The rest is now German football history, but whereas most didn’t necessarily believe a Bundesliga title was likely until the early part of 2024 with last-gasp victories at FC Augsburg and RB Leipzig and then the convincing 3-0 win over Bayern, Carro was convinced as early as Matchday 2.
“‘If we play like this every game, no one can beat us,’ I thought,” Carro said of his reaction to the 3-0 triumph at Borussia Monchengladbach in August 2023.
Alonso rightly gets the credit for bringing a certain aura to the Rheinland, but Carro believes the fit also has to do with Rolfes.
“Simon and Xabi see football similarly, wanting to have control of the game. Both were midfielders who played the same position,” Carro said. “What convinced me was Xabi’s analytical skills, how he analysed a situation, what he thought was needed, what he learned from different coaches, so I had the impression he always wanted to learn. His ability to take his experiences as a player and put them into his role as a coach. He’s intelligent, calm, ambitious.”
Thanks to the 2023-24 Unbesiegbaren (Unbeatables), plans are afoot for Leverkusen to run similar trophy tours in Brazil and perhaps Mexico. Carro sees the club already well ahead of most other Bundesliga rivals in terms of international penetration.
“We have the third-best reach among Bundesliga clubs after Bayern and Borussia Dortmund,” he said. “In Germany, instead of 25,000, we now have 60,000 members. Everywhere I go, it has gone to another level because of last season, and I hope we can maintain it.”
Carro has missed only three Bayer 04 games in six years, and so flying back across the Atlantic after a whirlwind 48 hours to go straight to the Kraichgau region and witness Leverkusen’s 4-1 win at TSG Hoffenheim was a priority. Meanwhile, the club arranged a special watch party around the game for Leverkusen fans old and new in a Brooklyn biergarten.
The Bundesliga will not be doing what LaLiga clubs are considering, in potentially taking league games to the U.S. It’s simply incongruous in a culture where football is for local communities first and foremost, and everyone attached to the German game knows this.

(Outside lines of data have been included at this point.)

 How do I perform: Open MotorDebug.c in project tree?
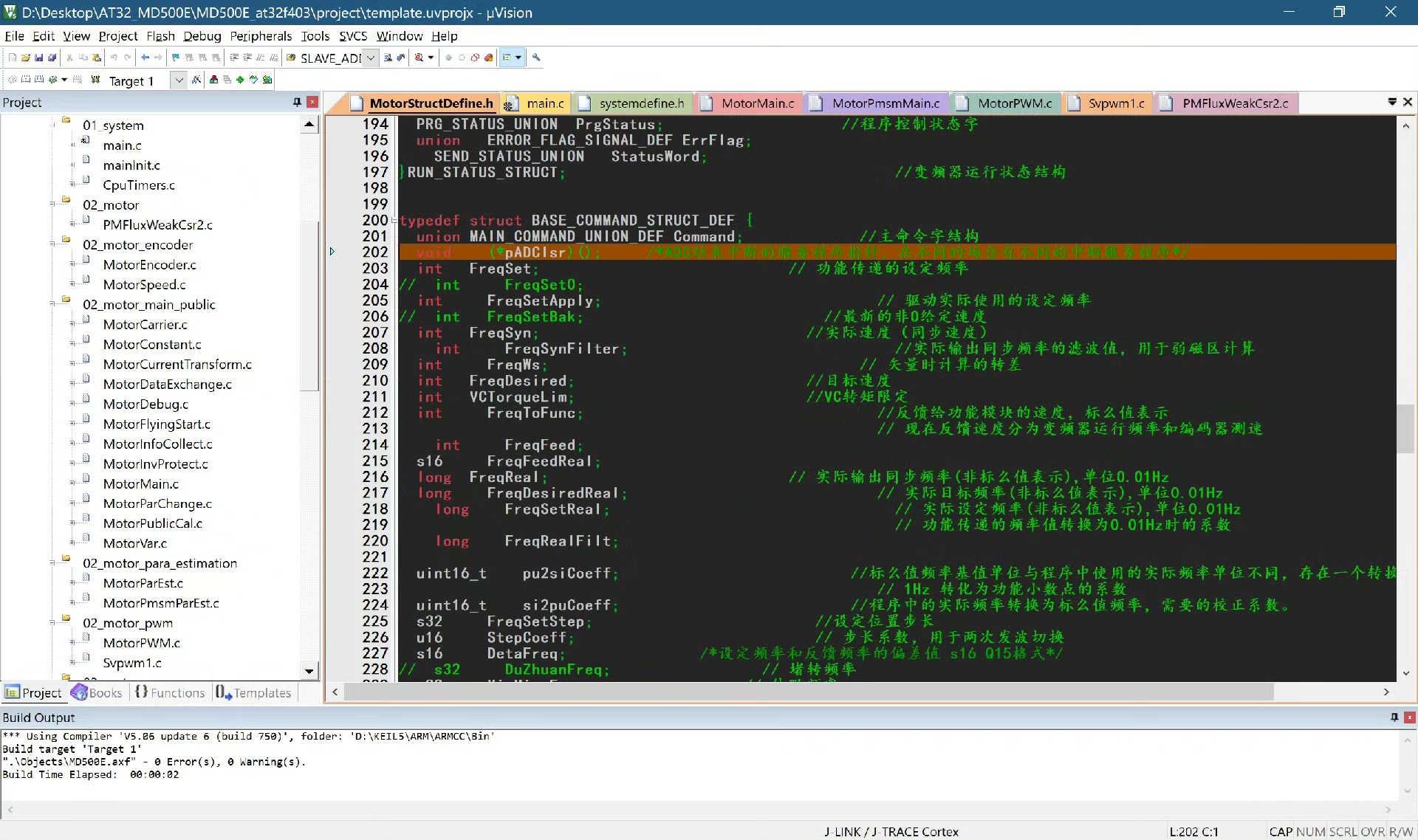click(145, 404)
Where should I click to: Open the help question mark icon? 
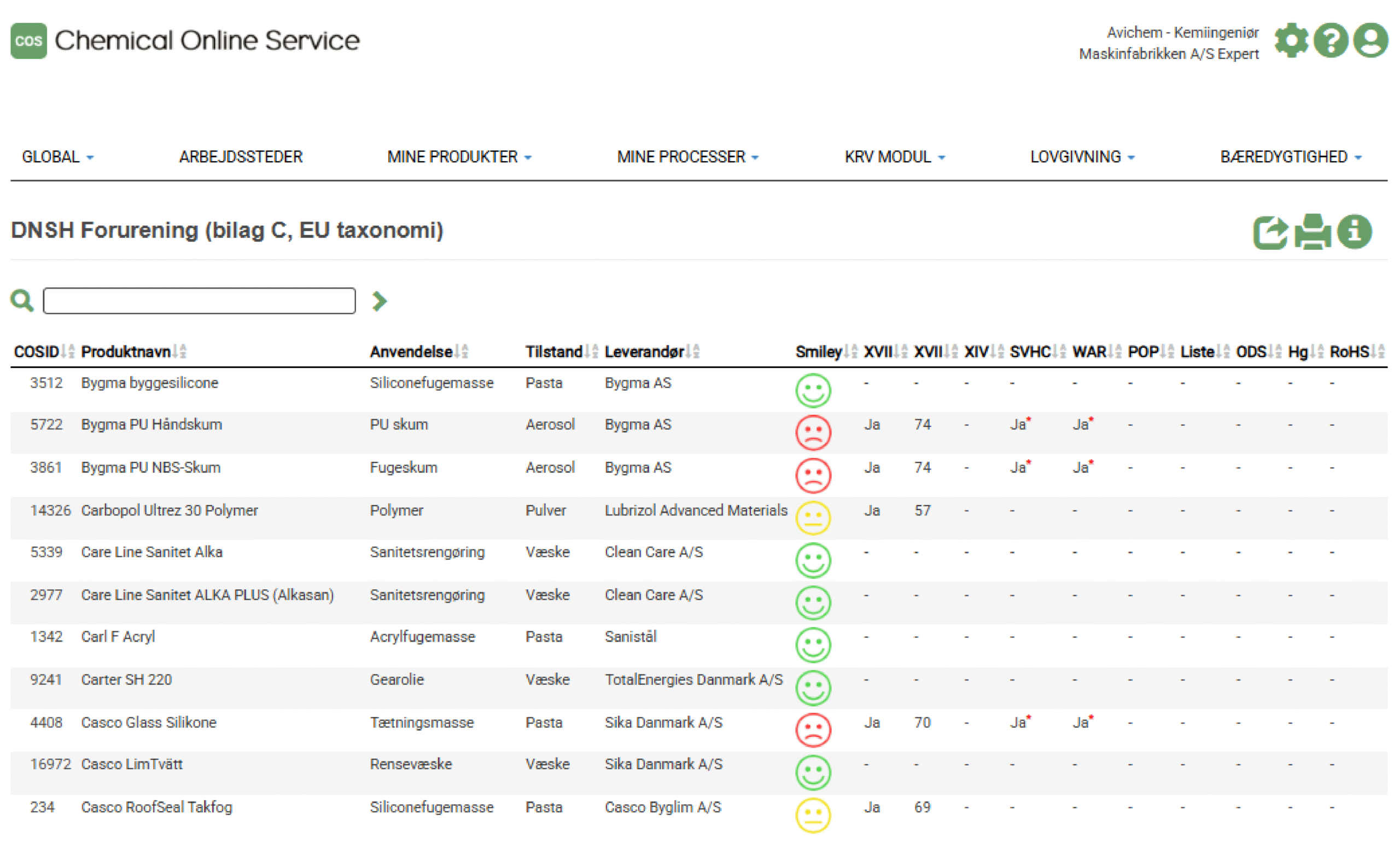1331,40
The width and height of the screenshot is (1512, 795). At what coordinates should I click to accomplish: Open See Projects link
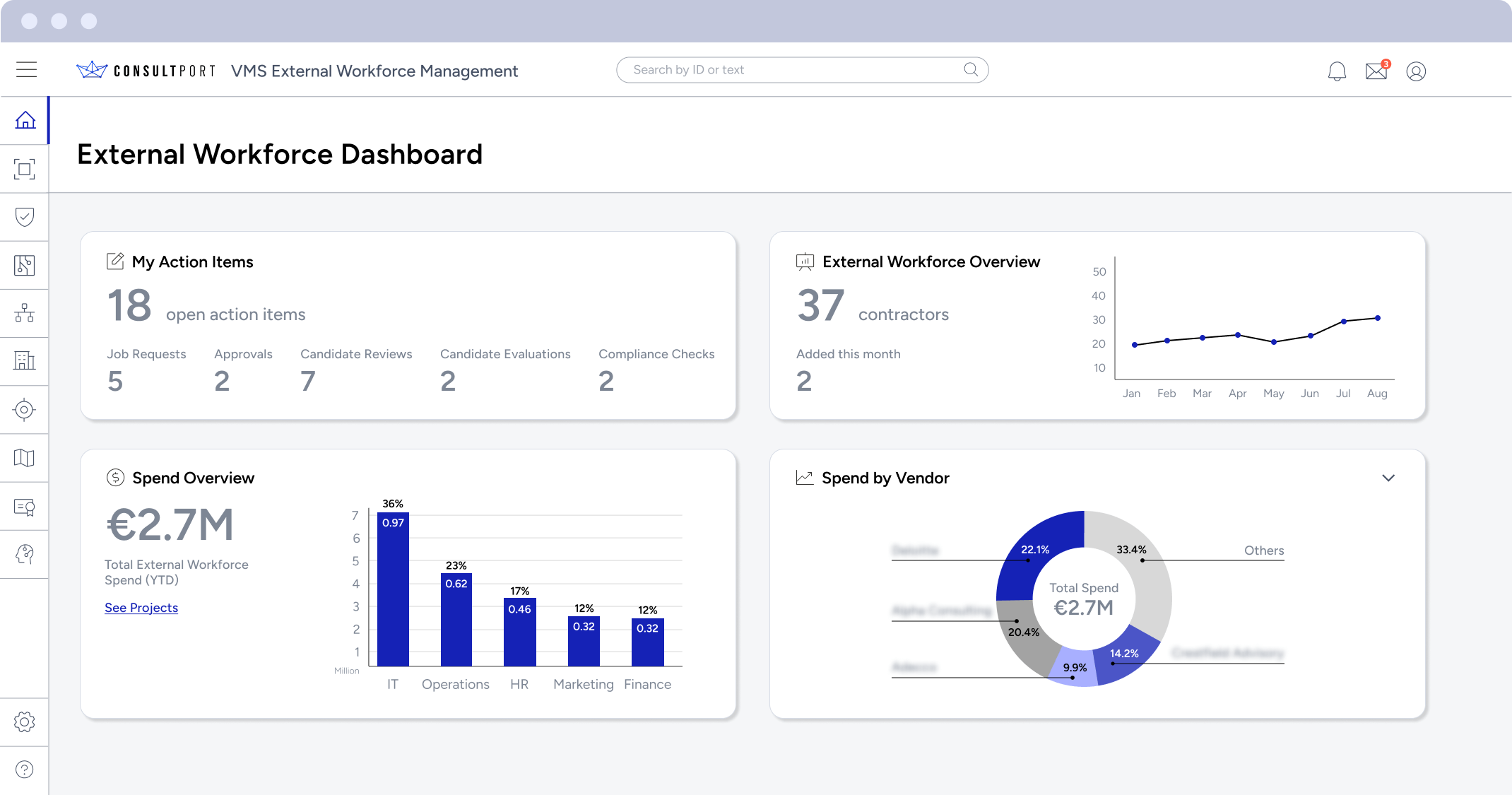click(141, 608)
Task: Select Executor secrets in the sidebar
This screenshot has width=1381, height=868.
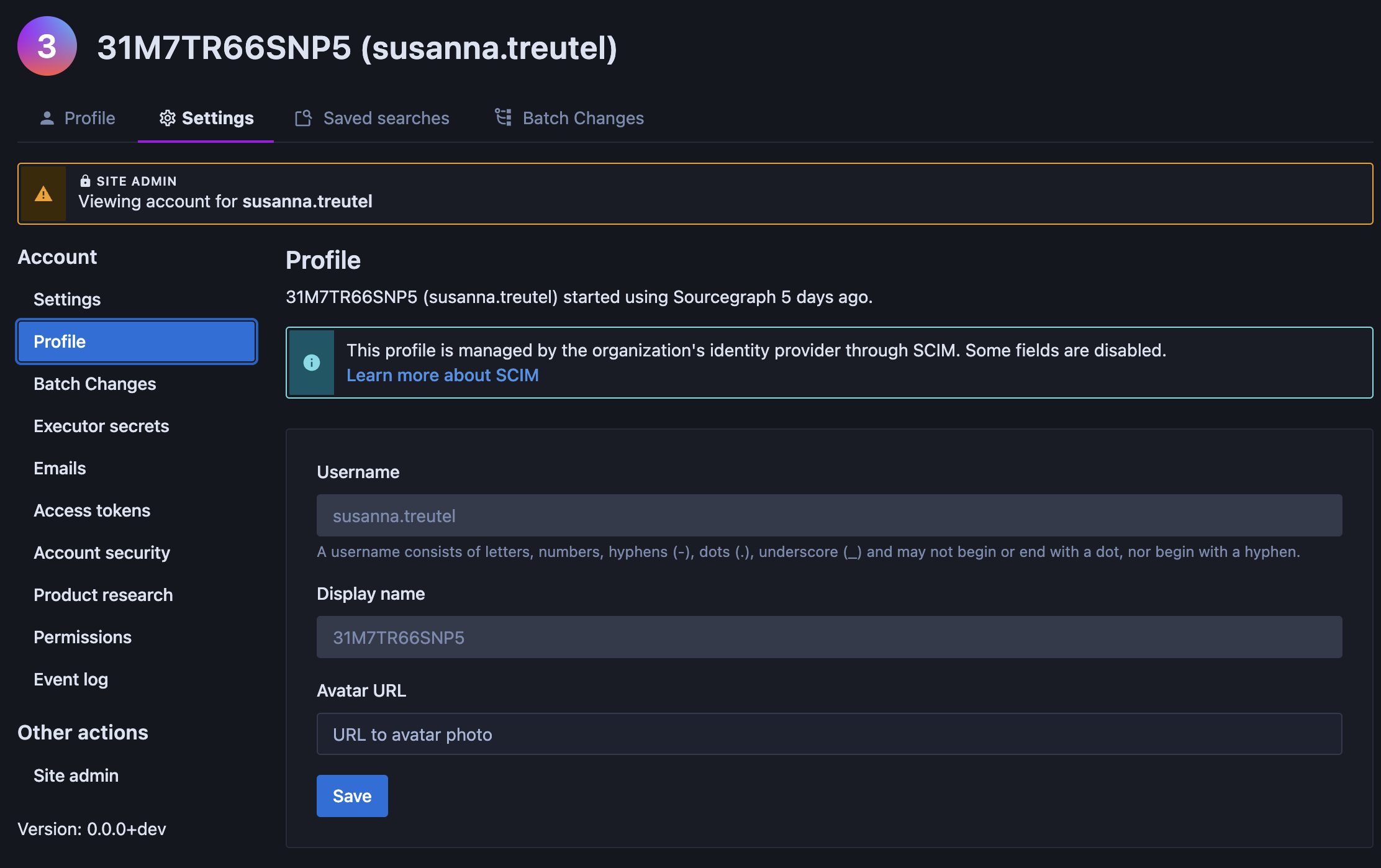Action: 101,426

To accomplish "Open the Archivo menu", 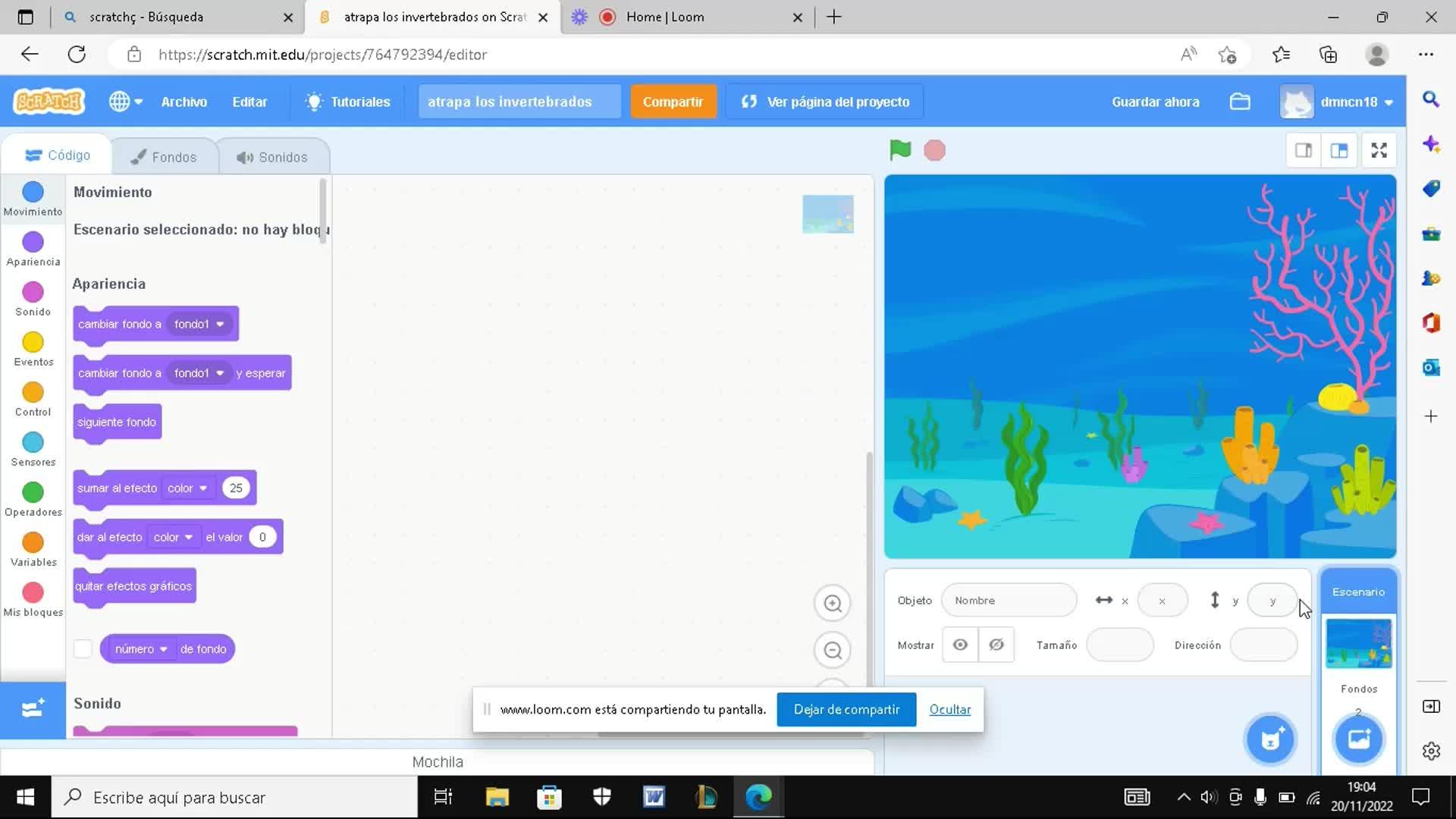I will coord(184,102).
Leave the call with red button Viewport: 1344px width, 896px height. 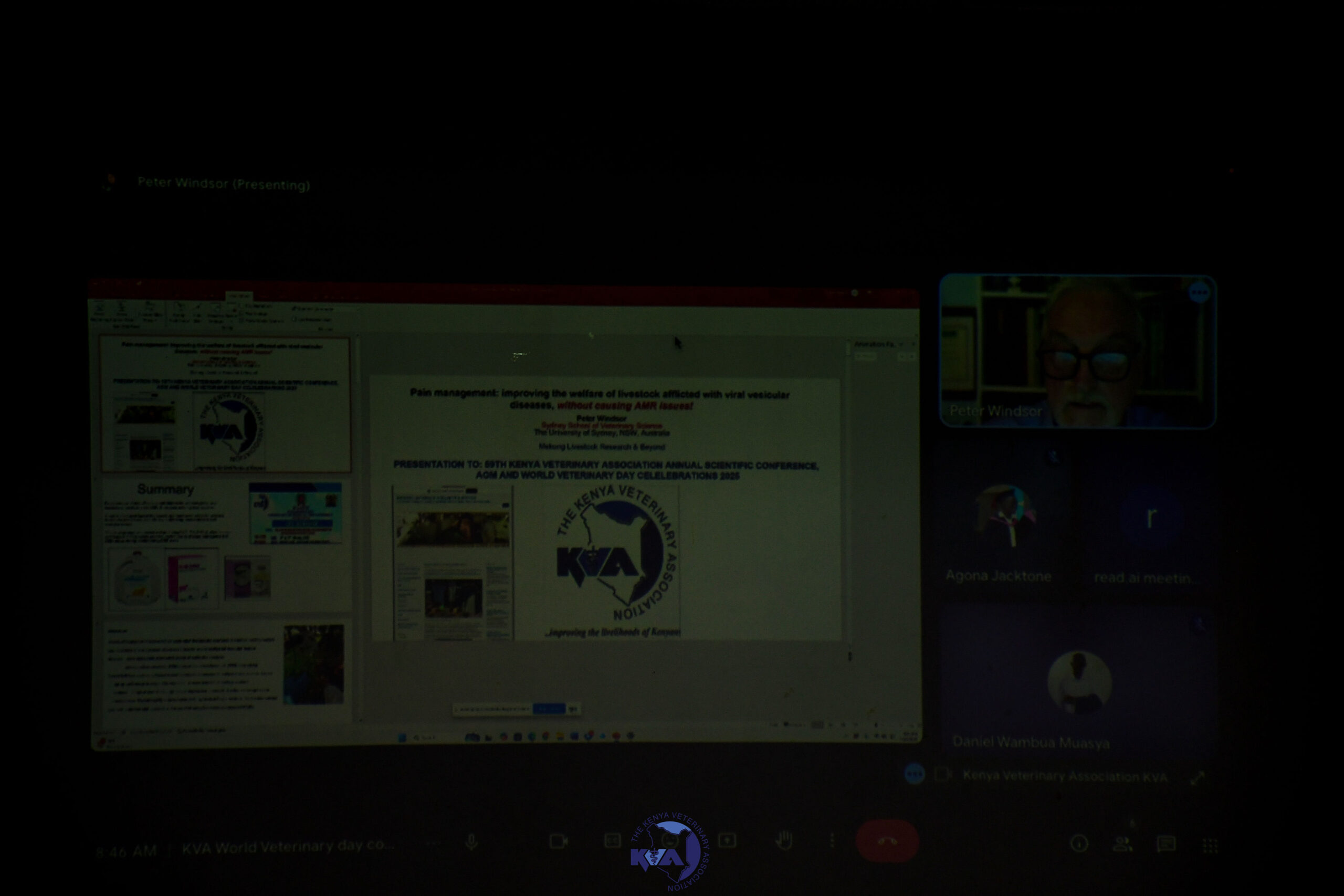(x=886, y=841)
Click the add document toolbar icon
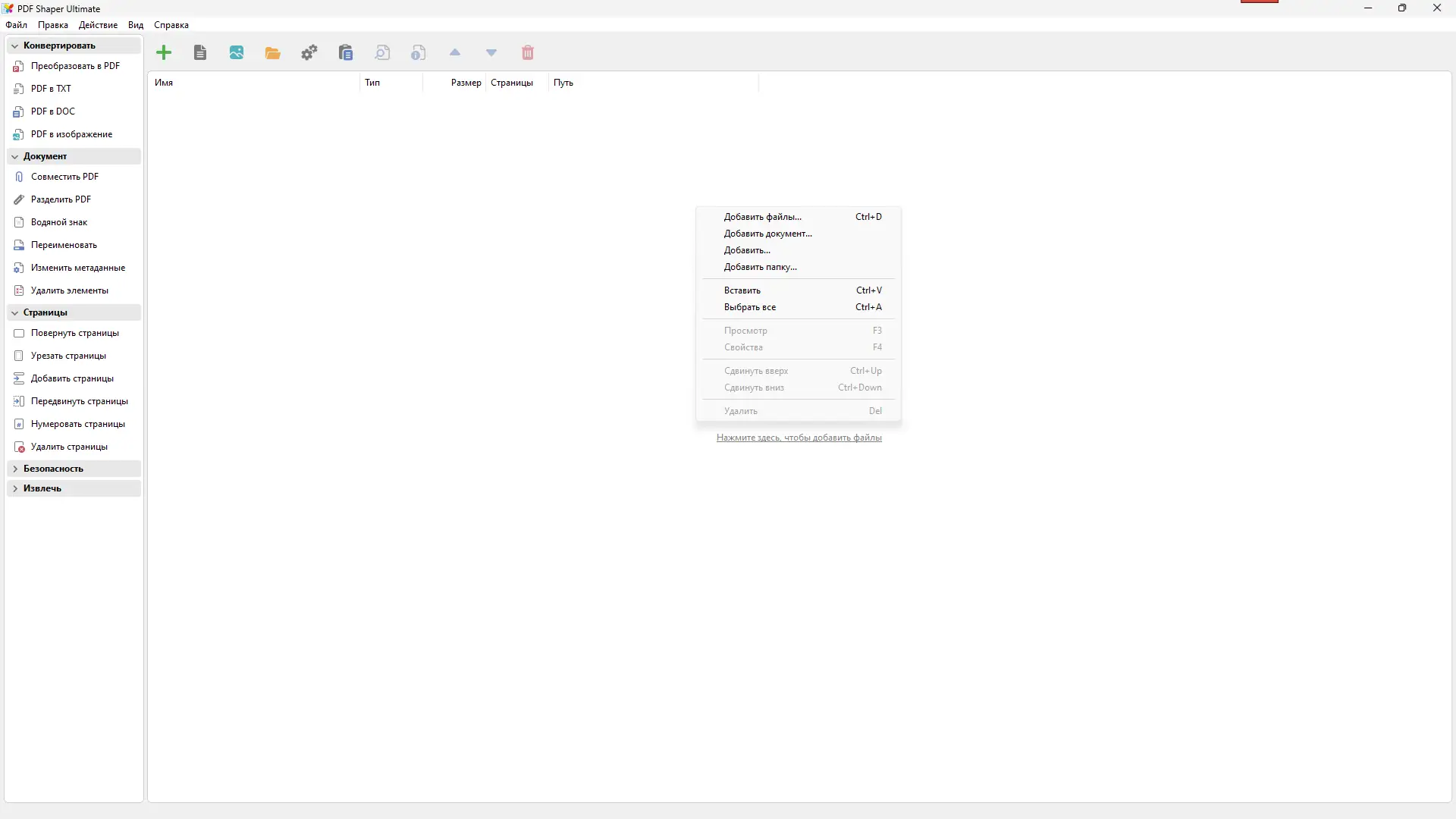The width and height of the screenshot is (1456, 819). pos(200,53)
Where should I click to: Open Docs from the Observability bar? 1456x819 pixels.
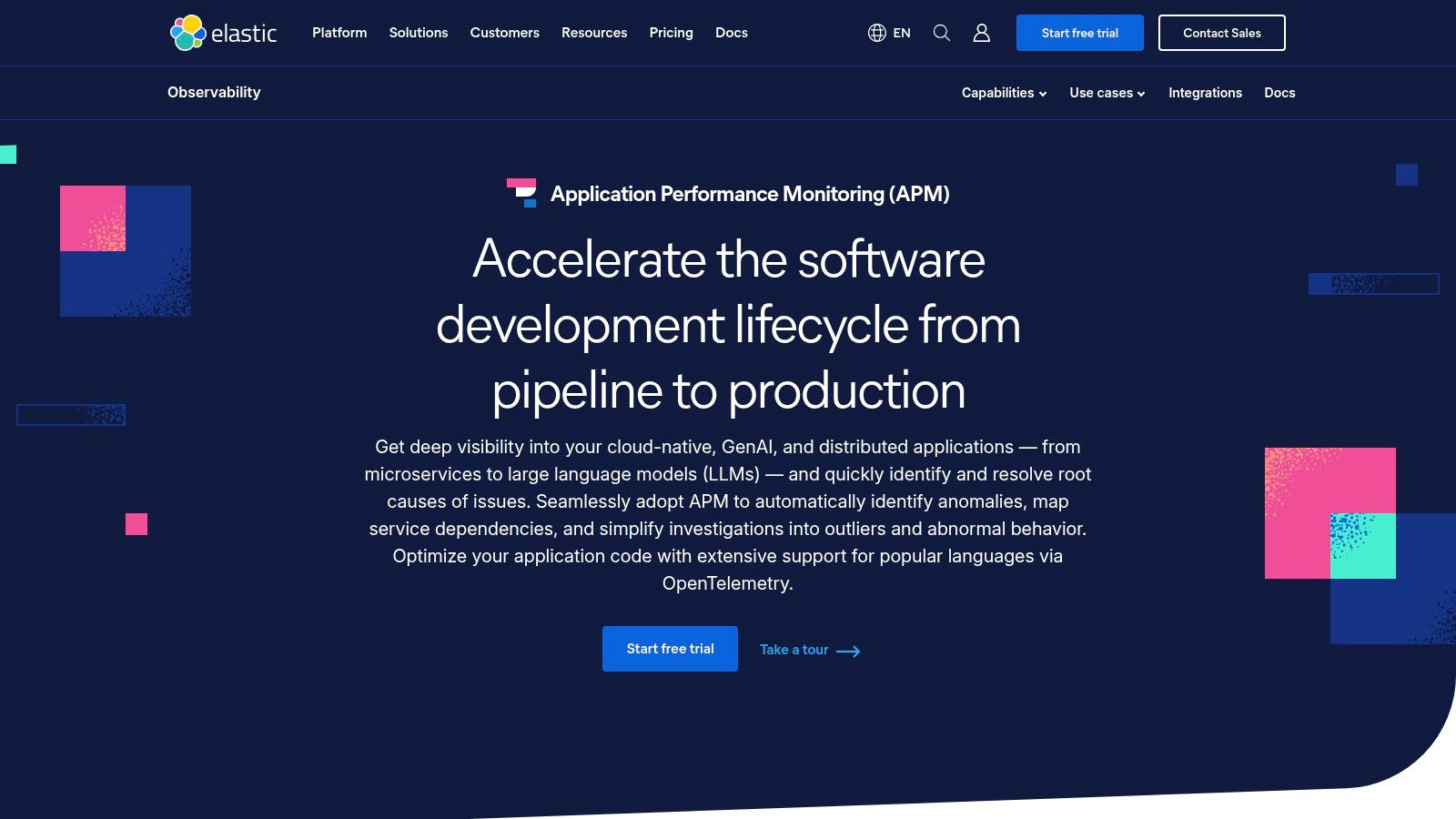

But Carro did offer hope to Leverkusen and other Bundesliga fans Stateside that perhaps the DFL-Supercup, the annual curtain raiser, could someday be staged on American soil.
“For me personally, and I can’t speak for anyone else, it would be possible to have the Supercup in the USA or another country,” Carro said. “Many fans don’t like it anyway with it being the same weekend as the first Pokal round, so we could do it differently. We have to have new ways of thinking, and this can be one example.”
Thinking differently has become one of Carro’s hallmarks in German football, and so far, it’s yielded unimaginable success.